Life is a waking dream, because we often completely forget that we really just don't know at all why we are here. But we pretend, we forget, we make up stories, we do anything we can do to run away from that question. Why. How did all of this happen? Why does everything happen the way it does? What does that mean, for what I am, all the way at the core?
It's not really nihilism, but it sort of is. It's just, that's the perpetual question that never gets answered directly.
I've thought of myself before as a monad - a being so fundamentally lonely in their own existence that they split themselves up into infinite pieces, just to forget, there's nothing more than what they are. Maybe some buddhist influences, but, we all have our struggles in life. It's not really intended to be sophistry. It just is a very beautiful, but very chilling awareness. What if I go back into what I was when I die?

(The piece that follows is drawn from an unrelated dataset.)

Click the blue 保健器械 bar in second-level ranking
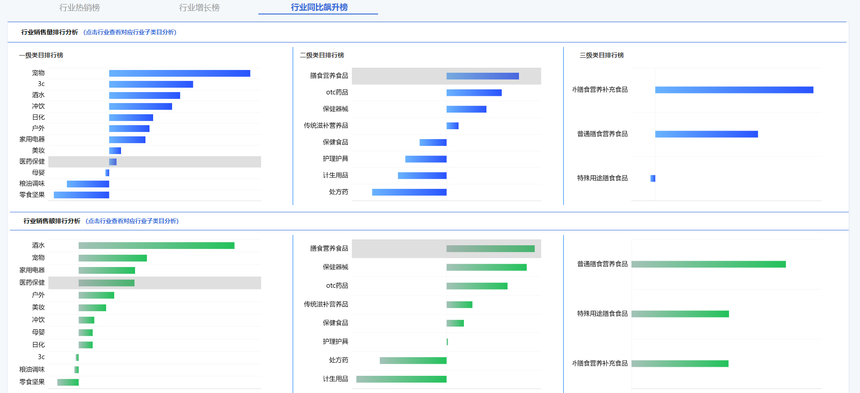The width and height of the screenshot is (860, 393). pos(466,109)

You could see this as a mental metaphor my mind has arbitrarily made up for all events I've witnessed and been a part of, some sort of perpetual social ostracism I keep walking myself into. But I still think it's more than just that. I loved science growing up. But I can never answer that question - and I know absolutely, that I never will. What happened before 'I exist'?. For any of us. My father often has had a variant of this question, and in the past, it's rubbed people the wrong way because, only a fraction of it gets expressed. We all wear masks. Sometimes there's just a profoundly deep sadness that no one can see.
Chilling, and lovely. In perpetuity.